BRUSSELS.- The Royal Museums of Fine Arts of Belgium presented the results of several years of research on the works of Pieter Bruegel the Elder.
The Museums own the second largest Bruegel collection in the world, including the Fall of the Rebel Angels. It is thus fitting to launch a new book about this masterpiece on these premises. This book reveals some long kept secrets about the painting, in particular its rendering of fantastic creatures and enigmatic objects and traces unexpected links between art, knowledge and politics in Bruegels time.
The Fall of the Rebel Angels
The Fall of the Rebel Angels (1562), an absolute masterpiece of Bruegel, illustrates the scenes of the Fall of the Angels and the Apocalypse. At the centre, Saint Michael, in golden armour with a blue-turquoise cape, fights a seven-headed dragon.
This monster is partially hidden by an endless maelstrom of frightening hybrids. Remarkably, this fascinating painting has never been thoroughly studied.
Publication
Tine Meganck argues that Bruegel, in a most ingenious attempt to surpass Hieronymus Bosch (1450-1516), transforms the traditional moralizing story about the sin of pride into an innovative commentary on his own time.
The Fall of the Rebel Angels becomes a reflection on the potential danger of men in their quest for art, knowledge and politics, a universal theme that is still very poignant to this day.
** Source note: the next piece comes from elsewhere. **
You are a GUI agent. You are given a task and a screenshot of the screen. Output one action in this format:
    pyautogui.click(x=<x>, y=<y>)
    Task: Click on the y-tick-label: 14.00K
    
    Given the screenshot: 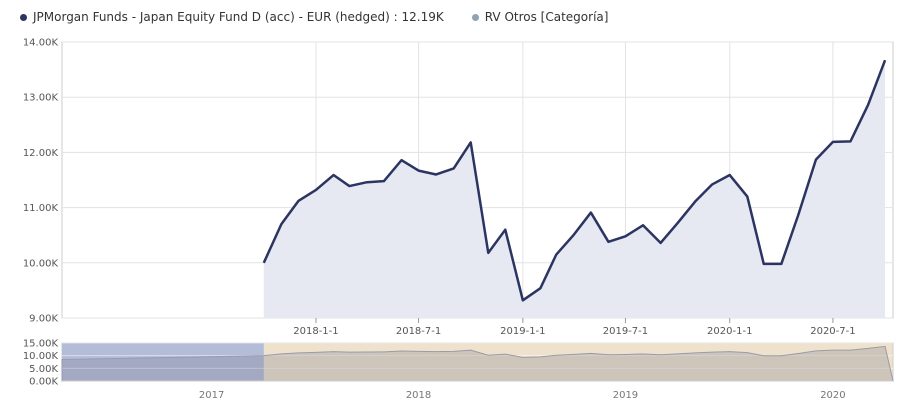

This beautifully illustrated publication is based on an exhaustive research financed by a project of the Interuniversity Attraction Pole programme (IAP) P7/26 City and Society in the Low Countries (ca. 1200-ca. 1850) (Belspo).
Art, Knowledge and Politics
Many of the falling angels are hybrids, carefully composed of closely observed naturalia (things made by nature) and artificialia (things made by man), as they were then collected in art and curiosity cabinets. Among the swarming falling angels we discover rare and exotic animals such as the armadillo and the blowfish, a Native American attired with colourful feathers, an Ottoman helmet, as well as references to sought-after artworks by other old masters, such as Jan van Eyck and Albrecht Dürer.
By zooming in on the creation year 1562, the author offers fascinating insights on the emerging global knowledge society, and the role of art in local politics on the eve of the Dutch Revolt. Among others she suggests, through multiple evidences and analyses, new connections between Bruegel and Brussels, the city, the court, the chambers of rhetoric and the Brussels tapestry industry.
The valuable collection of the Royal Museums of Fine Arts of Belgium
Pieter Bruegel the Elder is one of the most famous Renaissance painters. Only about forty of his paintings from his short career (he died in 1569, around the age of 40) have been preserved, making them rare and extremely valuable. It is perhaps little known that the Royal Museums of Fine Arts of Belgium house the second largest ensemble of Bruegel the Elder paintings, after the exceptional collection of the Kunsthistorisches Museum in Vienna. The RMFAB own several of his paintings: the Fall of the Rebel Angels (1562), the Winter Landscape with a Bird Trap (1565), and the Census at Bethlehem (1566), as well as one preparatory drawing for Prudence (1558). The three paintings are visible for the public, at the Musée OldMasters Museum.